Connectors from cross-overs to drivers question


I recently built a pair of the CSS Audio 1TD-X monitors, the sound of which has exceeded my expectations.  The metal connectors that were supplied that clip on to the tabs on the drivers were pretty crappy and very difficult to crimp the wires to.  

Two questions.  First, can anyone recommend better connectors?  Second, I saw a tool somewhere that looks a bit like pliers that strips the covering off the connecting wire, and perfectly crimps the wire to the connector with one squeeze. I suppose I could solder the wires to the driver tabs, but I am not that handy with a soldering iron and it seems to be a delicate place to solder for a nimrod like me.    Cheers, Whitestix 

whitestix

Always solder the leads to the drivers. It makes a better connection and if you don’t, corrosion can build up between the clips and the leads or the clips can fall off. I bought a roll of resin core, silver solder years ago. I believe it’s only 4% silver, the rest is Tin and Lead, so it melts really quickly.  There’s a bunch of videos on YouTube on how to solder.

All the best.

The WBT solder is 4% silver and is lead based so it melts at low temperature and is easy to use.  It is expensive.  Even more expensive is the 6% silver solder from Audio Note.  Their solder is lead free-mostly tin, silver, copper and antimony-which makes it compliant with European environmental laws, but it is a bit harder to tell if you have a good solder joint (it does not have the shiny silver look of a good job of soldering). 

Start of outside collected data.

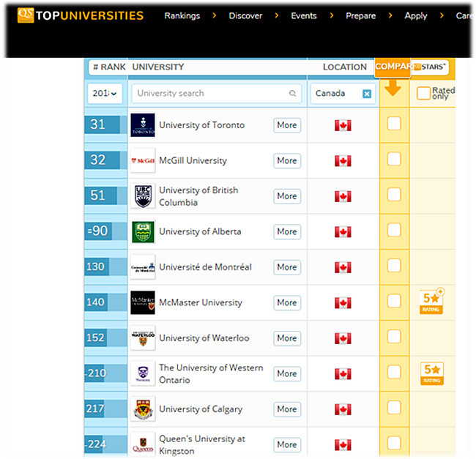Remove the Canada location filter
Viewport: 476px width, 459px height.
(x=367, y=94)
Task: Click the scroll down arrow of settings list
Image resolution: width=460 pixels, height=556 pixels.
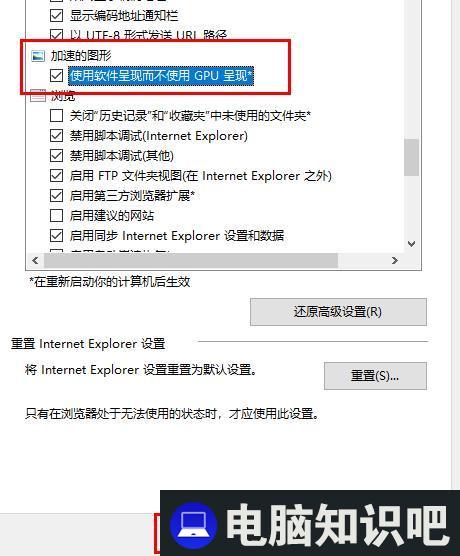Action: click(x=411, y=244)
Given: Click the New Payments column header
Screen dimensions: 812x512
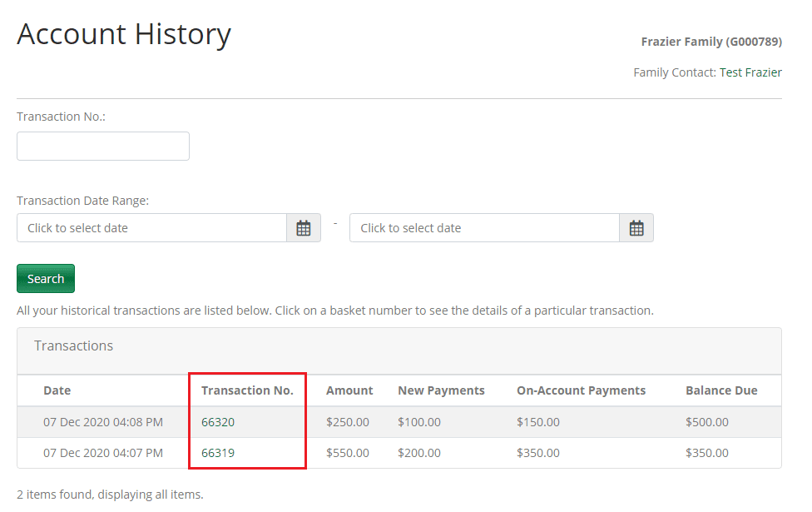Looking at the screenshot, I should (x=441, y=390).
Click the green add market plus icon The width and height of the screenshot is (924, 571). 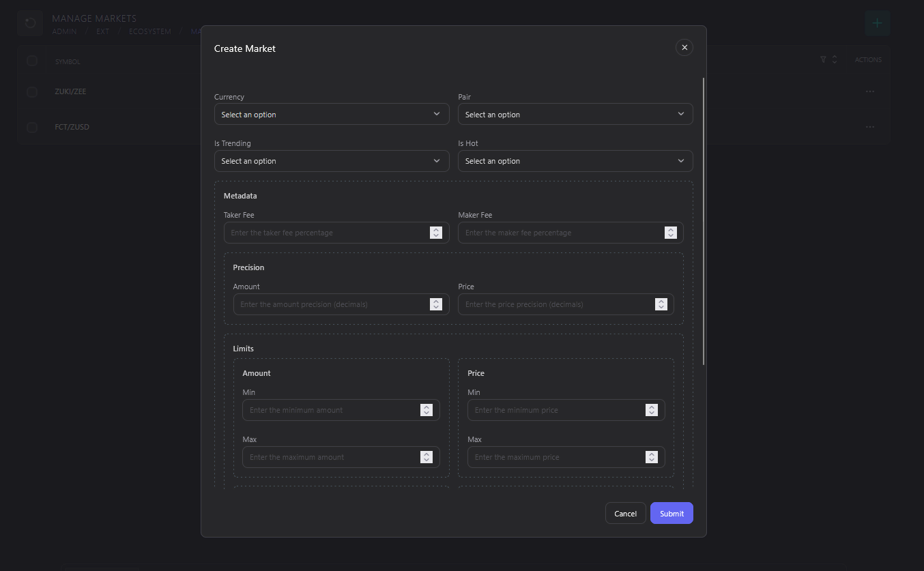click(x=877, y=23)
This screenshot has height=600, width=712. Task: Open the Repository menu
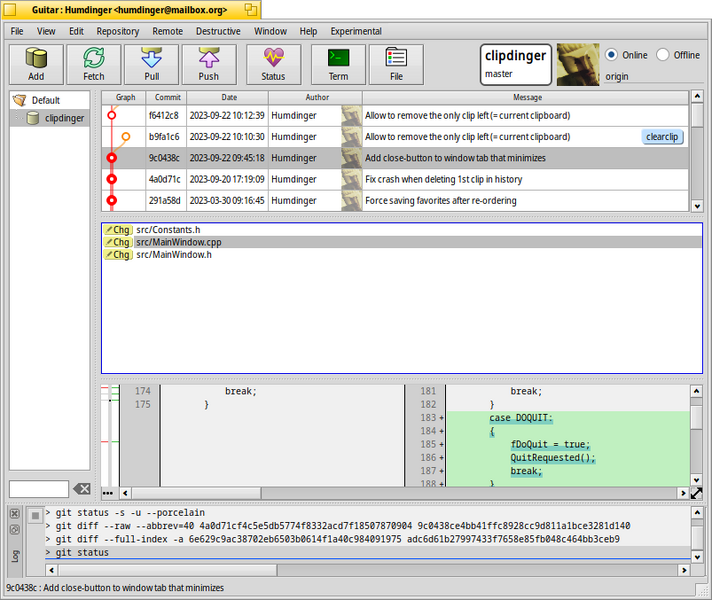point(118,31)
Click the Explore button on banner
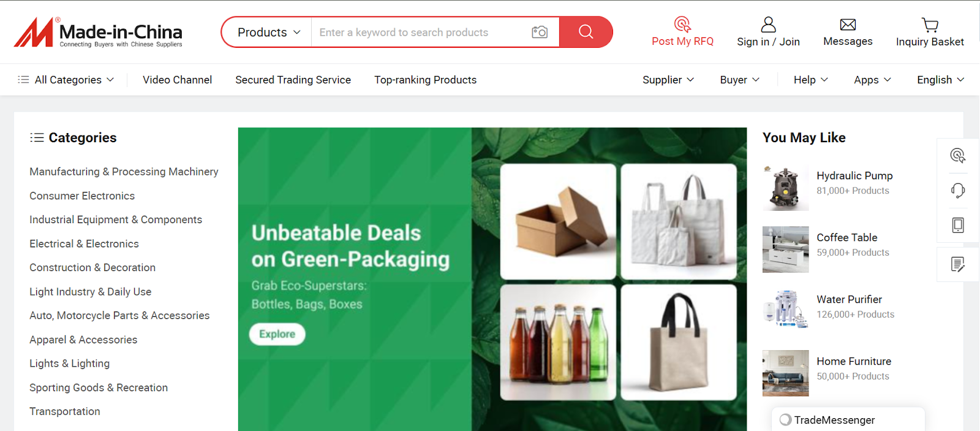This screenshot has width=980, height=431. pyautogui.click(x=277, y=334)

Both brands of solder is certainly overkill for this one particular job.  If one is building a whole amp or the like, it may make sense to use such ultra-premium parts as silver solder, but for just this one job, stick with regular solder.

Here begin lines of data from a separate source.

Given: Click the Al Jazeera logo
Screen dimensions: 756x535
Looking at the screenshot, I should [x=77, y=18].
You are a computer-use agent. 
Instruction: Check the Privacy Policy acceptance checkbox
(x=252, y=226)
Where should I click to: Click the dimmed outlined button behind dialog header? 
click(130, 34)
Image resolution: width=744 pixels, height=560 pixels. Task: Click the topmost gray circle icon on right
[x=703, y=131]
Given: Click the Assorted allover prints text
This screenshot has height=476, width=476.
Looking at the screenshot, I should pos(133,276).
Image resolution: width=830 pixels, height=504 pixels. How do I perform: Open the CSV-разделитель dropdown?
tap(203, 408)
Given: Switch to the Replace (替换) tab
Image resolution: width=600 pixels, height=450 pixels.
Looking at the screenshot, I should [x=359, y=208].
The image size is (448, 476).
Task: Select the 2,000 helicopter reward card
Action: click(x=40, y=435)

@joshua43214 I love your post here on soldering. Thanks, this is something I’m really trying to work on. Good explanation. 

Gents,

I got the soldering iron out and soldered those crossover leads to the driver tabs -- no more crappy connectors in my speakers.  I actually think the speakers sound a little clearer and more robust in the LF.  Incredibly, I did not burn myself once!

 

The downside of my efforts was this.  I have thin Sorbothane sheets on top of the my stands and the bond between them and the bottom of my speakers was stronger than the glue bond on the speaker veneer.  I used the iron-on glue recommended by Peter Rawlings and wonder if the usual pressure-sensitive glue provides a better bond?  At any rate, I will use just tiny squares of the Sorbothane on the speaker stand tops in the corners.